» **EXERCISE GOAL**: Without including any pictures, write out the data below exactly.

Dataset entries

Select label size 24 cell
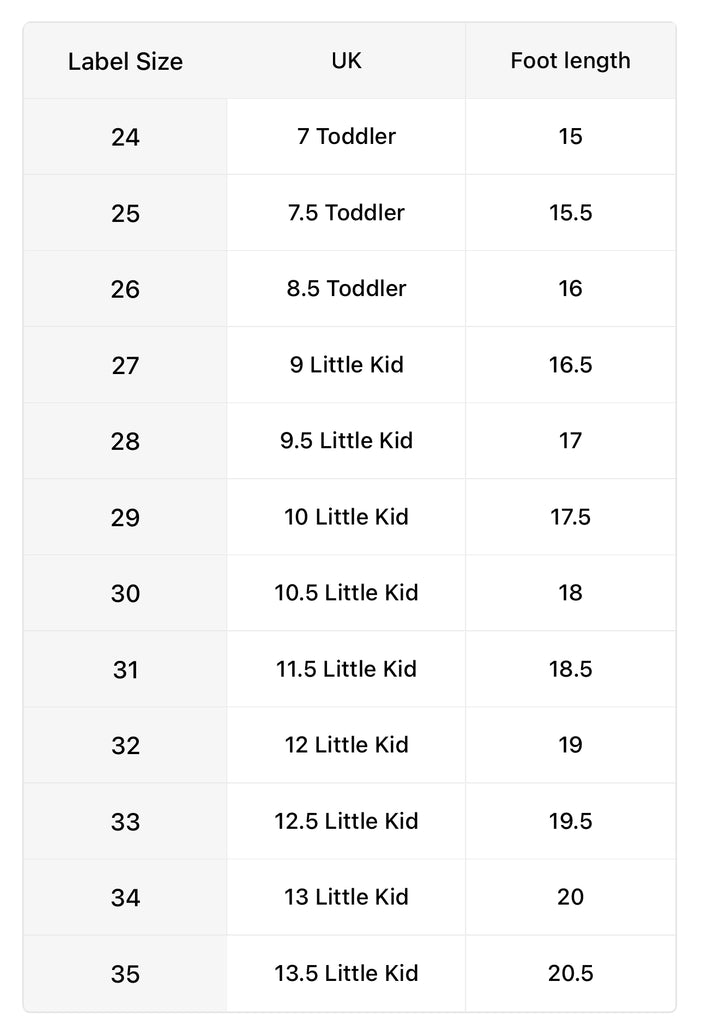 click(x=125, y=137)
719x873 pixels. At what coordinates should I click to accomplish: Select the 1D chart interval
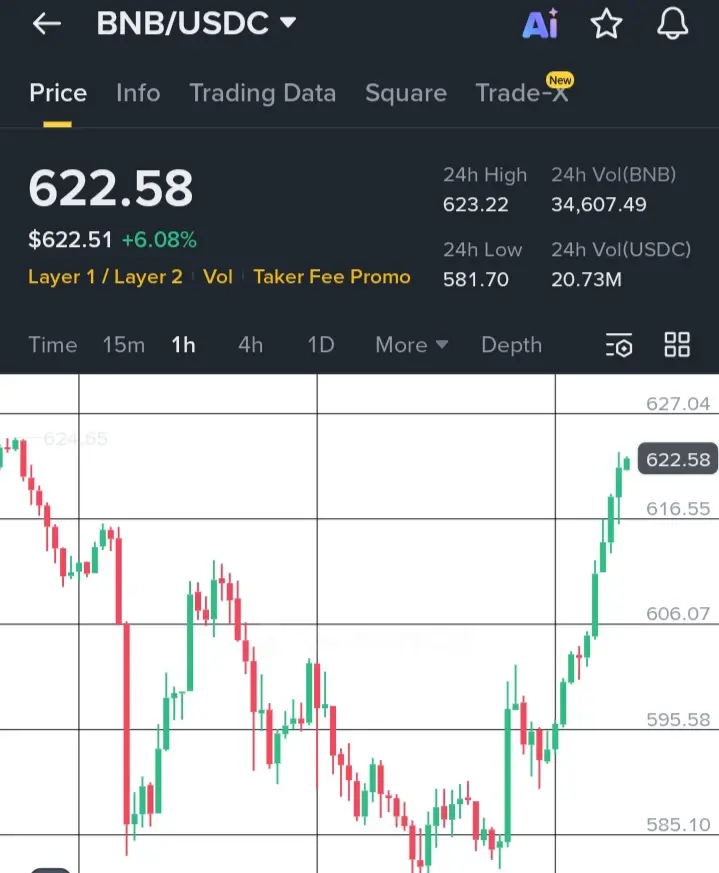(x=321, y=345)
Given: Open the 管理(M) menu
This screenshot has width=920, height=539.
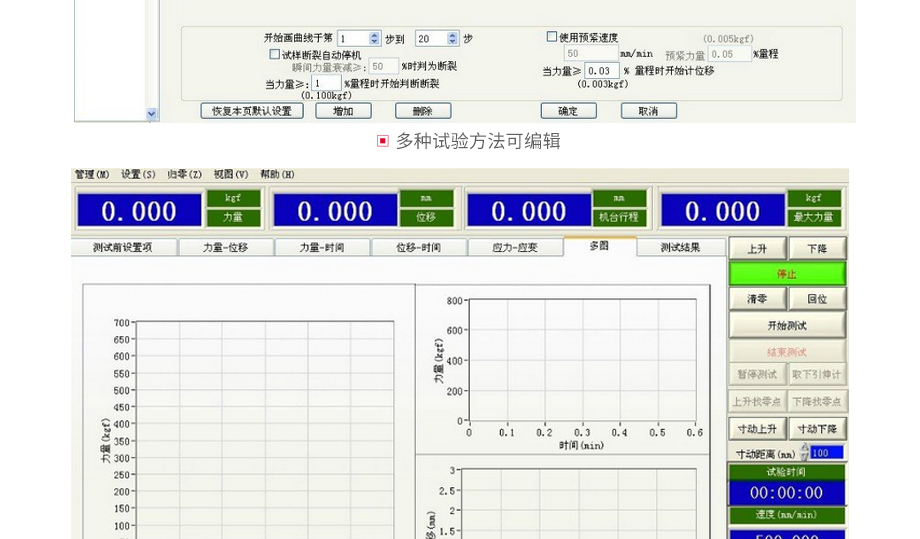Looking at the screenshot, I should click(92, 174).
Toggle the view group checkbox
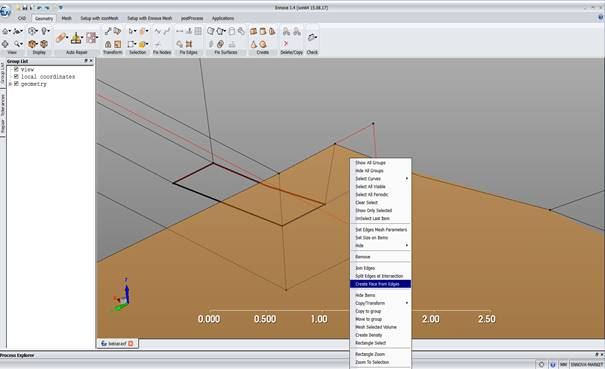This screenshot has height=369, width=605. [16, 69]
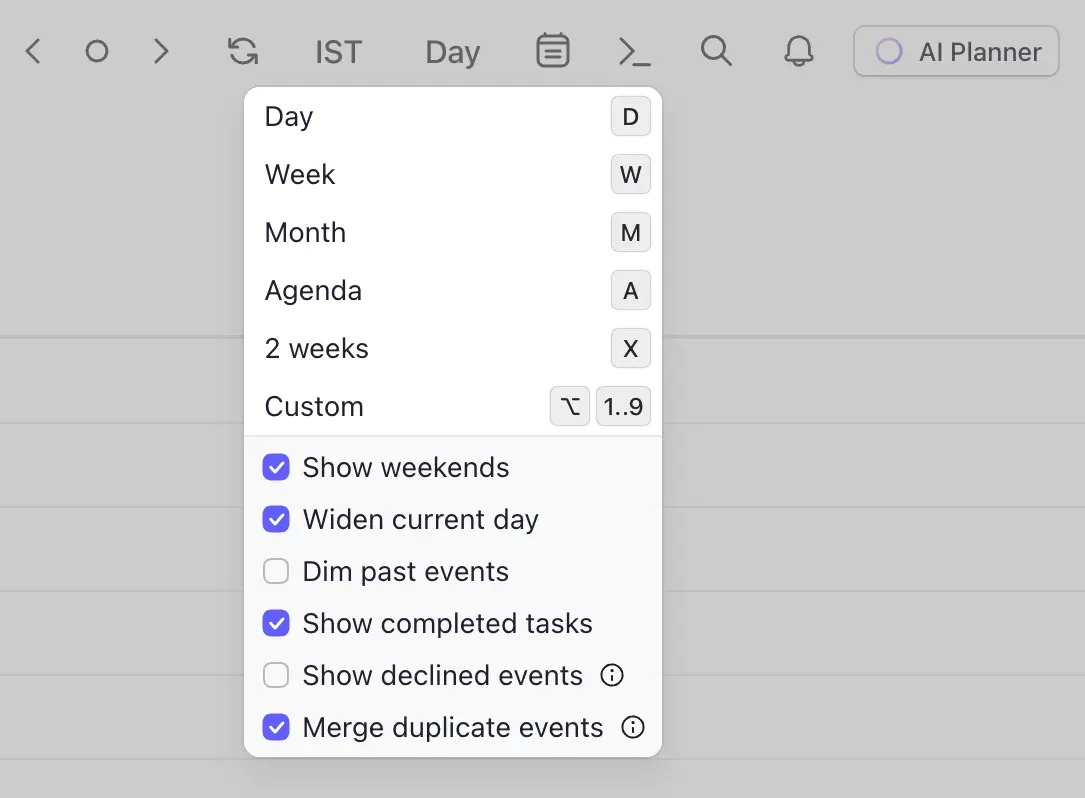
Task: Open the Day view dropdown in the toolbar
Action: (451, 51)
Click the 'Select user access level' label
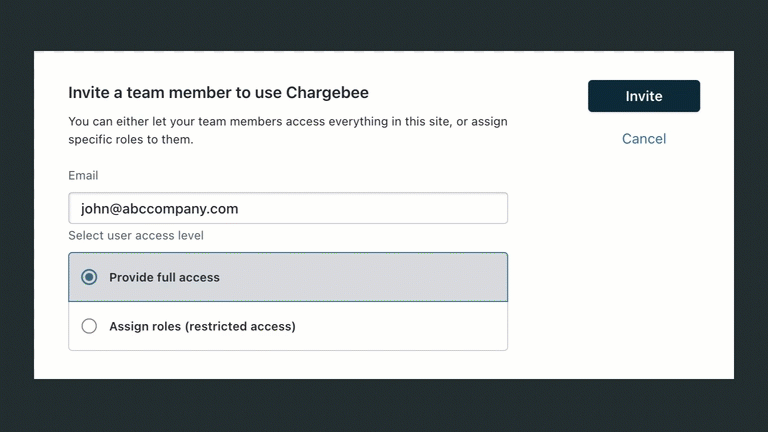 click(x=136, y=236)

» **RESULT FOR THIS EXERCISE**:
Select label size 24 cell
 click(x=125, y=137)
719x873 pixels. At what coordinates should I click to accomplish: Select the 1D chart interval
(x=321, y=345)
Given: Open the 管理(M) menu
This screenshot has width=920, height=539.
Looking at the screenshot, I should click(92, 174).
Toggle the view group checkbox
This screenshot has height=369, width=605. [16, 69]
Task: Open the Day view dropdown in the toolbar
Action: (451, 51)
Click the 'Select user access level' label
 click(x=136, y=236)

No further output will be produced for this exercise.